ANAYASA ÇİĞNENİRSE YENİ “ADAM KAZANDI” FORMÜLÜNE HAZIR OLUN DEMEKTİR

Abone Ol

AKP iktidarının hukuk ihlal etmesini yadırgamıyoruz. Yirmi yıllık iktidarlarında bunu defalarca yaptılar.

İşin üzücü tarafı, muhalefet te hukuksuzluk örnekleri sergilemeye başladı. AKP seçmeninin çoğunluğu hukuksuzluğu bir kazanım, akıl ve kurnazlık olarak görür. CHP seçmeni ise tersine çoğunluk onaylamaz ve karşı çıkar. Üstelik tüm milletvekilleri anayasaya bağlı kalacağına yemin ettiği halde, eğer anayasa hükümleri uygulanmazsa karşı çıkmadığı için, başta CHP bu hukuksuzluğun altından kalkamaz. Kazanacağı yarışı da baştan kaybeder. Anayasanın çiğnemesine göz yumarsanız yeni bir “Adam kazandı” formülüne hazır olun demektir.

Muhalefet Erdoğan’ın adaylığına “yeni bir mağduriyet yaratmayalım, nasıl olsa aday olacak” gibi uydurma ve saçma bir gerekçeyle anayasaya rağmen karşı çıkmazsa, bu durum başta kendi seçmeni üzerinde olumsuz etki yapacaktır. Tüm tarafsız hukukçuların görüşü “Erdoğan üçüncü defa anayasanın 101’inci maddesine göre aday olamıyor.” Hatta kendisi de 15 Aralık 2022 de Türkmenistan dönüşü uçakta gazetecilere “Cumhurbaşkanı adayı olarak iki kez seçime girme, aday olma şansınız var. Üçüncü kez böyle bir şans yok.” diyerek aday olamayacağını açıkça söylemiş ve kabullenmiştir.

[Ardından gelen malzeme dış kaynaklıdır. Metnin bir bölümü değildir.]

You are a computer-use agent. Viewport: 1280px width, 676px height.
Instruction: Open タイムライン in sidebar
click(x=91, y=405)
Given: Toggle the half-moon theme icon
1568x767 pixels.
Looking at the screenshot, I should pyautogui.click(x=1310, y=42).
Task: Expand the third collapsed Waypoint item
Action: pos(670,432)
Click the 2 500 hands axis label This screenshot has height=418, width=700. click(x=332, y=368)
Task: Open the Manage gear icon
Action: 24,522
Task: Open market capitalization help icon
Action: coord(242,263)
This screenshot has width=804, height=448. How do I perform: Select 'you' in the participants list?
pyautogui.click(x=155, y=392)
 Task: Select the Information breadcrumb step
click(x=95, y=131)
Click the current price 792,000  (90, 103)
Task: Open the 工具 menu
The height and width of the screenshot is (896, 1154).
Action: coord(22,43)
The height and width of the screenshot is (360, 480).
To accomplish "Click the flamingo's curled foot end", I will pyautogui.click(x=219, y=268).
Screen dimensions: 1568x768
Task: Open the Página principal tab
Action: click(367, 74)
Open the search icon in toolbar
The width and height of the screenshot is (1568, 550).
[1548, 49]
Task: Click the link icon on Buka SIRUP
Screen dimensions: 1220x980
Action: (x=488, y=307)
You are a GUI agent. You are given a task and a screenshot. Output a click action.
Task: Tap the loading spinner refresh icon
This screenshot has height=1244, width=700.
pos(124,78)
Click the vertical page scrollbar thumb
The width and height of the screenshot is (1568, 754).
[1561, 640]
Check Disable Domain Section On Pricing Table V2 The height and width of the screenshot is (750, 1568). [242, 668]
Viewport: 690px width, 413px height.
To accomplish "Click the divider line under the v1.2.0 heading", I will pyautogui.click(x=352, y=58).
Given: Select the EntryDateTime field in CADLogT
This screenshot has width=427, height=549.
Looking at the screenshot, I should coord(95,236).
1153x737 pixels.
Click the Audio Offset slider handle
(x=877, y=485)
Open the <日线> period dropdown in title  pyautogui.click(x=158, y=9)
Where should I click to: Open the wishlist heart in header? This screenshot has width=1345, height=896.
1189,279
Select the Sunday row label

Tüm bunlara rağmen seçimler neden bir ay öne alınıyor. Bunca zaman beklenmiş bir ay daha beklenir. Ünlü bir atasözümüz vardır. “Düğün tarihi öne alınırsa gelin hamile demektir”

Muhalifler “6 Nisandan sonraki erken seçimi desteklemeyeceklerini” açıklamışlardı. Şimdi ne oldu da kararınızdan caydınız? Neden anayasanın çiğnenmesi pahasına “mağduriyet yaratmayalım” gibi uydurma gerekçeler öne sürüyorsunuz? Bunun onaylanması demek “Adam kazandı” formülünün alt yapısını oluşturur. Mevcut durumu başta CHP ve İYİ Parti seçmenine anlatamaz. Aday olma konusunda hukuksuzluk yapan, seçim sonuçlarında neden yapmasın?

Eğer deniyorsa “iş YSK’ya gider, YSK kararı ile yine aday olur” yalan değil, olursa da YSK kararı ile olsun. O zaman kitleler sizi anlar, kim mağdur anlar. Muhalefet hem hak, hukuk deyip, hem de iktidarın hukuksuzluğuna ortak olmasın. YSK bu tip hukuksuzlukları daha önce de çok yaptı. Mühürsüz oyları geçerli saydı, sonuncunda “Atı alınca Üsküdar’ı geçtiler”. İstanbul seçimlerinde aynı zarf içinde 4 oydan birini geçersiz sayacak kadar toplumla alay edildi. Suç YSK üzerinde kalsın. Muhalefet suça ortak olmasın.

CHP daha önce hukuk ve adalet konusunda yadsınamaz örnekler verdi. Bıçağın ucu sadece kendine dokunduğunda değil genel anlamda da bu örnekleri verdi. Örneğin Ankara’dan İstanbul’a 450 kilometre hak, hukuk, adalet için yürünmedi mi? Şimdi bu hukuksuzluğa göz yumarsanız ne anlamı kaldı, onca yürüyüşün?

İktidar hukuku ve anayasayı tanımıyorsa, muhalefetin görevi ona uymak mı? Yoksa tüm demokrasi güçleri ile karşı durmak mı? Anayasanın çiğnenmesine karşı durulmaz, uydurma bahanelerle göz yumulursa, bu yeni “adam kazandı” formülüne hazır olun demektir.

Kazanılacak seçim altın tepside yasalara karşı Erdoğan’a sunulmuş olacak. Umarım yanılmış olurum.